John shook his head.
Dan said, “Two years ago I got a blackboard message from her that said, ‘They are killing the baseball boy.’ I didn’t know what it meant, and I’m not sure Abra did, either. That might have been the end of it, but then she saw that.” He pointed to the back page of The Anniston Shopper with all those postage-stamp portraits.
Abra told the rest.
When she was done, Dave said: “So you flew to Iowa on a thirteen-year-old girl’s sayso.”
“A very special thirteen-year-old girl,” John said. “With some very special talents.”
“We thought all that was over.” Dave shot Abra an accusing look. “Except for a few little premonitions, we thought she outgrew it.”
“I’m sorry, Daddy.” Her voice was little more than a whisper.
“Maybe she shouldn’t have to be sorry,” Dan said, hoping he didn’t sound as angry as he felt. “She hid her ability because she knew you and your wife wanted it to be gone. She hid it because she loves you and wanted to be a good daughter.”
“She told you that, I suppose?”
“We never even discussed it,” Dan said. “But I had a mother I loved dearly, and because I did, I did the same thing.”
Abra shot him a look of na**d gratitude. As she lowered her eyes again, she sent him a thought. Something she was embarrassed to say out loud.

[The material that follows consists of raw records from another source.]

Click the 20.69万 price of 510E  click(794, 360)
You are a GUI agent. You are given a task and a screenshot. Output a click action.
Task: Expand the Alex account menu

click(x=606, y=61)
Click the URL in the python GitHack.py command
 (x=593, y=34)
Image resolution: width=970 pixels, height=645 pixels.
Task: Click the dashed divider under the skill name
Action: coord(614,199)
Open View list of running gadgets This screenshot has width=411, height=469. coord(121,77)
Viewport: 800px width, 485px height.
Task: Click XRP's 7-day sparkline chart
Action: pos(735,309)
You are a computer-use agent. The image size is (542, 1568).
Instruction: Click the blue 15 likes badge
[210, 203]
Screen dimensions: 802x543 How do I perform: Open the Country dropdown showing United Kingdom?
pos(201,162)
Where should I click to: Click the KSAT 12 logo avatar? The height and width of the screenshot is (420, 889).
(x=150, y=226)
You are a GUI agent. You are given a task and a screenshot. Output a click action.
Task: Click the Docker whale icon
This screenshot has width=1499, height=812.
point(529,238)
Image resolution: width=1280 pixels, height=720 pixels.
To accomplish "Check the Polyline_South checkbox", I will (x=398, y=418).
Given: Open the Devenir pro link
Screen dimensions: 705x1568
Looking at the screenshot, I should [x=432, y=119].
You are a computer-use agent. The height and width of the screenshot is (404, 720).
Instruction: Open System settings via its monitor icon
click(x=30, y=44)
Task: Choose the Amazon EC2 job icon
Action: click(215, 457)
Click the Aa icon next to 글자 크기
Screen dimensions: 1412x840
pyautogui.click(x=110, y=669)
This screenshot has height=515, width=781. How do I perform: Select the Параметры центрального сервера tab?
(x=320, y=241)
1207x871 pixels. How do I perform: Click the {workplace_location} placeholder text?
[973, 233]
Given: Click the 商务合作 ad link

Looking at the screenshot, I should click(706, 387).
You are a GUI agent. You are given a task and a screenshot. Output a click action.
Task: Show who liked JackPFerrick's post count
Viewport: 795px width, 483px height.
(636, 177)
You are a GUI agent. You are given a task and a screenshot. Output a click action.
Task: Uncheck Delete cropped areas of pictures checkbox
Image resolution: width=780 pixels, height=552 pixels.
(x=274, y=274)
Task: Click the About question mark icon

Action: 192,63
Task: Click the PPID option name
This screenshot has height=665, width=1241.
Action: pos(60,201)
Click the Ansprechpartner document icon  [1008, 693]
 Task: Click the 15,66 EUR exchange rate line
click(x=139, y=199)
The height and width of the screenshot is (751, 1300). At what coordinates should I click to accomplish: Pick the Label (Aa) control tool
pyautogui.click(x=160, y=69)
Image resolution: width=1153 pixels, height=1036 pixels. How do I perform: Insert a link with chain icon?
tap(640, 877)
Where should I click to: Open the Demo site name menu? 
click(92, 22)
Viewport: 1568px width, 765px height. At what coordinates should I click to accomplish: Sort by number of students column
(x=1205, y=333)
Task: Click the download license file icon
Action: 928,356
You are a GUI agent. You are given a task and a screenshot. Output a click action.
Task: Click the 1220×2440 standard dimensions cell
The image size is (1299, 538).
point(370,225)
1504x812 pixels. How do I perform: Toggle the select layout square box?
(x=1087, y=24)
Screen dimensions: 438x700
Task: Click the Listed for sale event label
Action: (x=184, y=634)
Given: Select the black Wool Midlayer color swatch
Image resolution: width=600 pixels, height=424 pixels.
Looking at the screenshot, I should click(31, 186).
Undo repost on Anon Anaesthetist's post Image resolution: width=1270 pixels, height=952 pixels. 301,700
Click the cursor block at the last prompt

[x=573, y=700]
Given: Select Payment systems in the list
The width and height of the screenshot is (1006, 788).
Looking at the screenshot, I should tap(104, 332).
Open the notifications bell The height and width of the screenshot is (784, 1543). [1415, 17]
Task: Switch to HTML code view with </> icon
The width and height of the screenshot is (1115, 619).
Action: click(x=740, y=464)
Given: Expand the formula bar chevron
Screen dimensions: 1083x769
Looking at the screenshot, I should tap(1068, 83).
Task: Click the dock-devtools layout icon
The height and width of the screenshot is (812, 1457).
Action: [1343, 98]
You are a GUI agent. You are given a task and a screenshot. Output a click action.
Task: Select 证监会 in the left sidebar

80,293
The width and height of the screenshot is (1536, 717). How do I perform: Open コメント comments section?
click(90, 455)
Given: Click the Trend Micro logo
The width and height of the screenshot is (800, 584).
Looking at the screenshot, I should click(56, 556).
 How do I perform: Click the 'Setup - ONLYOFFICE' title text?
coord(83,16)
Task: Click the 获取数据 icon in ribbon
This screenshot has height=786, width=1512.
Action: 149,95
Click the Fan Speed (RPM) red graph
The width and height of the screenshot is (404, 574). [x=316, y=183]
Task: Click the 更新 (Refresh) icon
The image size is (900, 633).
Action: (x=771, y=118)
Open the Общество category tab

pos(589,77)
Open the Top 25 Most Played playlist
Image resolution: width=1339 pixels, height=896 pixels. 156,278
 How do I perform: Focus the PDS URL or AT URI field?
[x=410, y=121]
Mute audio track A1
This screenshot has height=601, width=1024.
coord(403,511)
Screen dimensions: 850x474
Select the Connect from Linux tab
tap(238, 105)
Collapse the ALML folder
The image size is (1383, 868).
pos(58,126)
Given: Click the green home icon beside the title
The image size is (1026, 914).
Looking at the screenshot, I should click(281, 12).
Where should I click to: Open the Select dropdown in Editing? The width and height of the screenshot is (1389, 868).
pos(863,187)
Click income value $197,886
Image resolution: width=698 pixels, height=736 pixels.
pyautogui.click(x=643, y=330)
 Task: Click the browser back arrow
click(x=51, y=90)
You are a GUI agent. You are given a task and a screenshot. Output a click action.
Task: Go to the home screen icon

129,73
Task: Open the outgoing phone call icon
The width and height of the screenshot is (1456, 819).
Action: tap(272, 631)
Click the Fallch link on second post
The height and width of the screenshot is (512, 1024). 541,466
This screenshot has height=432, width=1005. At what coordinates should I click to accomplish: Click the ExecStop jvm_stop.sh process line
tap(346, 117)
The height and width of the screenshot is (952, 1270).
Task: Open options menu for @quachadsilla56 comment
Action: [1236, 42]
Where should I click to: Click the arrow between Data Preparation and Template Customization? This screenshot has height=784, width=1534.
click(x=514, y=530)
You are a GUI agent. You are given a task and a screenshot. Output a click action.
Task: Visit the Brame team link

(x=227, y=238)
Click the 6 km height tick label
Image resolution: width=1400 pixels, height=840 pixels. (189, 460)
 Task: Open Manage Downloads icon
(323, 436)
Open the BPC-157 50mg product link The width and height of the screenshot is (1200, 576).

“She also didn’t want her friends to know. She thought they wouldn’t like her anymore. That they’d be scared of her. She was probably right about that, too.”
“Let’s not lose sight of the major issue,” John said. “We flew to Iowa, yes. We found the ethanol plant in the town of Freeman, just where Abra said it would be. We found the boy’s body. And his glove. He wrote the name of his favorite baseball player in the pocket, but his name—Brad Trevor—is written on the strap.”